**INSTRUCTION 1:**
From the root touch-up tip, pull the passage starting at "The trick is" and ending at "then the rest of your hair.", word for word.
**INSTRUCTION 2:**
According to the root touch-up tip, what is the trick for getting a root touch-up to match the rest of the hair?

**READING PASSAGE:**
*-*-*
Doing A Root Touch Up Successfully To Match The Color Of Your Hair



Disclaimer: There are many different options to coloring hair depending upon what someone wants to achieve. This tip is intended only for those who want to do a root touch up and get it to come out uniform in color to the rest of your hair. This is a important tip so heed it well.

Ever wonder how it is that your cosmetologist trots off into the backroom somewhere and comes back with the perfect blend for your hair color but you can't achieve the same goal buying a color that matches you hair and applying it to your roots?

The trick is adding a few drops of darker color into your formula. When you think about coloring your hair there is a lot more involved than simply picking up a shade that matches yours and applying it. You have to think in terms of dilution. What do I mean by that? The way I like to explain it to people is think about the color black and what would happen if you pour white paint into would eventually start to turn to grey. Same thing applies to red, most of us know that if we keep adding enough white it will eventually turn pink. So when we add hair coloring to white hair it dilutes it just the same as it would the paint. That's why you often end up with a lighter shade at the roots then the rest of your hair.
*-*-*
**MATERIAL PROVIDED:**
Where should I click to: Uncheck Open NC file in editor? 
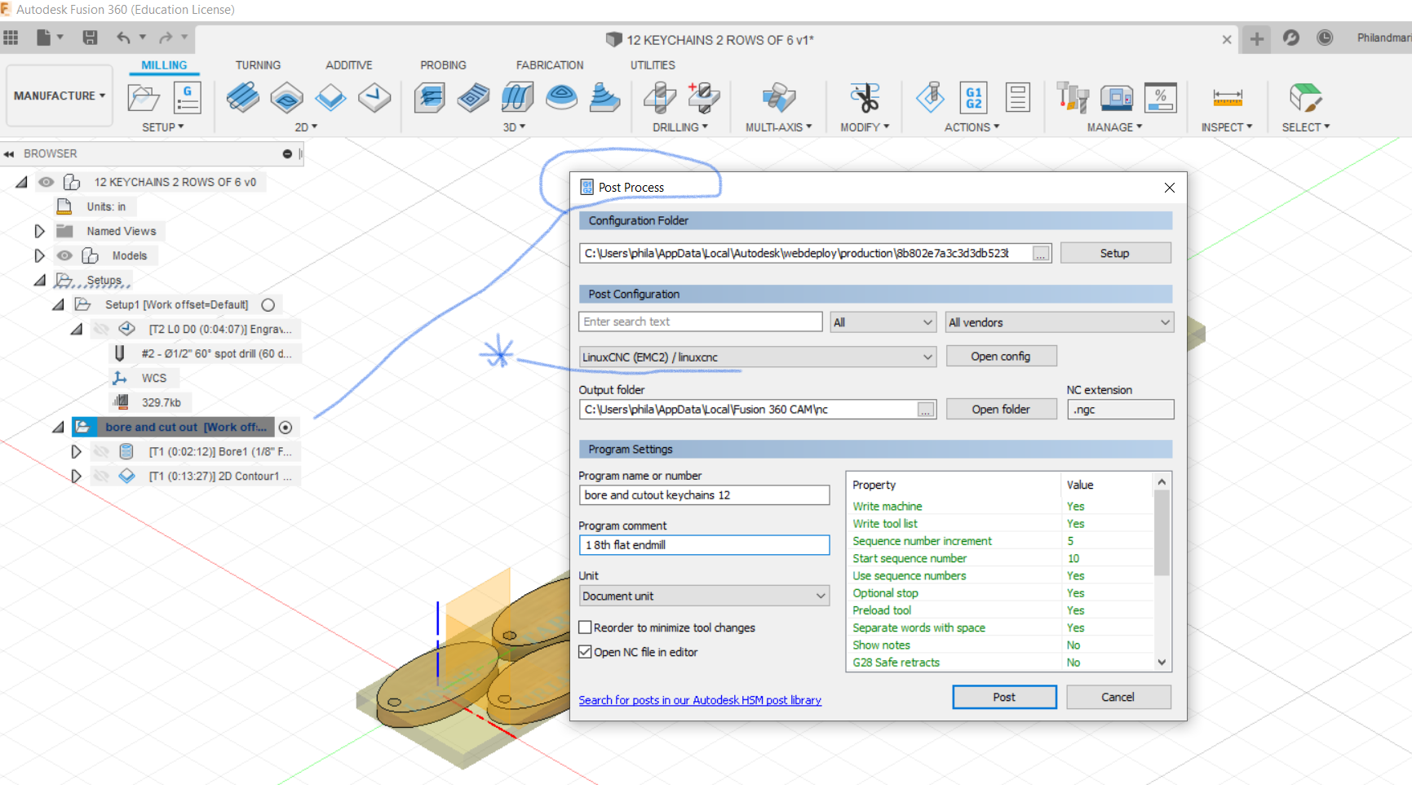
*-*-*
**EXERCISE RESULT 1:**
The trick is adding a few drops of darker color into your formula. When you think about coloring your hair there is a lot more involved than simply picking up a shade that matches yours and applying it. You have to think in terms of dilution. What do I mean by that? The way I like to explain it to people is think about the color black and what would happen if you pour white paint into would eventually start to turn to grey. Same thing applies to red, most of us know that if we keep adding enough white it will eventually turn pink. So when we add hair coloring to white hair it dilutes it just the same as it would the paint. That's why you often end up with a lighter shade at the roots then the rest of your hair.

**EXERCISE RESULT 2:**
Adding a few drops of darker color into the formula.